Your assignment: Please work out how many lines in the data below contain "computer", and reply with that number alone.

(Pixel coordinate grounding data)
*** Begin section ***
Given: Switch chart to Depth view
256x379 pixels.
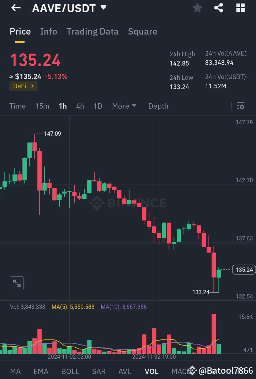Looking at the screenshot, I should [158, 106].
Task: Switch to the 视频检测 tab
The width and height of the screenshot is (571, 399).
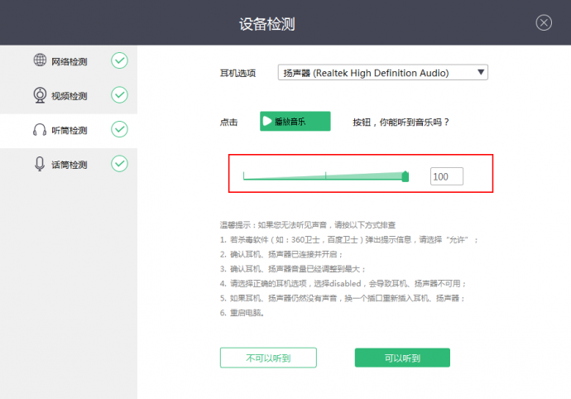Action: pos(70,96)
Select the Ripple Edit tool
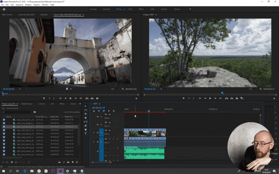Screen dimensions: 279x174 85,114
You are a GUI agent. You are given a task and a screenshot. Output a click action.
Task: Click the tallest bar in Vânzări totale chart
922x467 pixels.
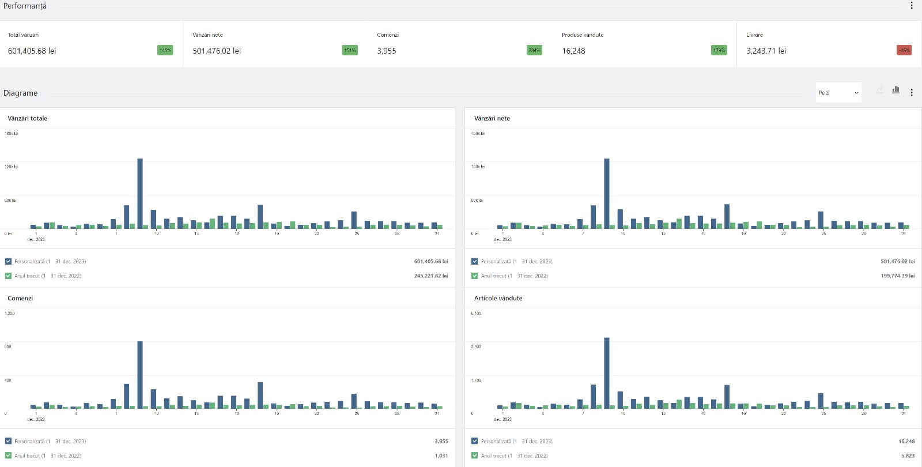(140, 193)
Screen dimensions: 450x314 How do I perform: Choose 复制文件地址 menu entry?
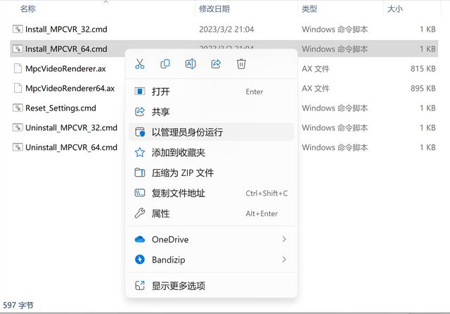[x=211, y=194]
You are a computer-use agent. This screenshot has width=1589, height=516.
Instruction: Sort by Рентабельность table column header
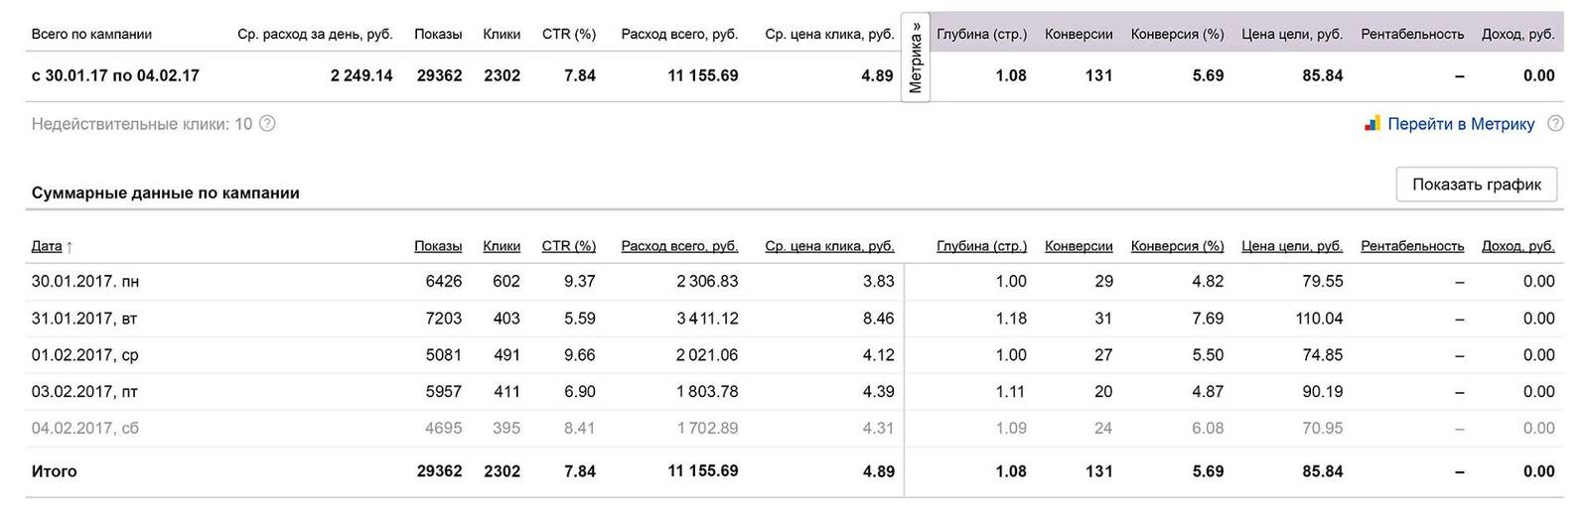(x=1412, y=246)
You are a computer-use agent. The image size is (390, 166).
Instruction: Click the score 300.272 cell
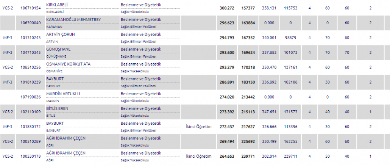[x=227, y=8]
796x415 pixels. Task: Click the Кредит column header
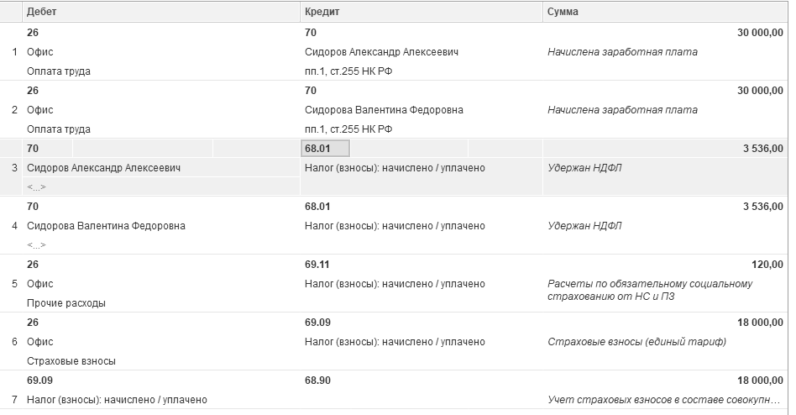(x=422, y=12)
*** End section ***
*** Begin section ***
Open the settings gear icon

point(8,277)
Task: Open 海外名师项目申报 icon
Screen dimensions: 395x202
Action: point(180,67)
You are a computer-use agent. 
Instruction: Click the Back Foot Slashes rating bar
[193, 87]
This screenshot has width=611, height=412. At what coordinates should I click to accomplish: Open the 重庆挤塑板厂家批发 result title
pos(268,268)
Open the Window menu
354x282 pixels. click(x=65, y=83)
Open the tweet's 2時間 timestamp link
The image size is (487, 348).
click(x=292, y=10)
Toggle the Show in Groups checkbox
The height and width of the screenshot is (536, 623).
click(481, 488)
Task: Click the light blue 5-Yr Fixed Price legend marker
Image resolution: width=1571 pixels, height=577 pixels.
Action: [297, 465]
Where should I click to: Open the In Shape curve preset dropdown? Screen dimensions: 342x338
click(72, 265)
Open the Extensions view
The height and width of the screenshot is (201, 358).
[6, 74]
*** End section ***
Finished exercise: 3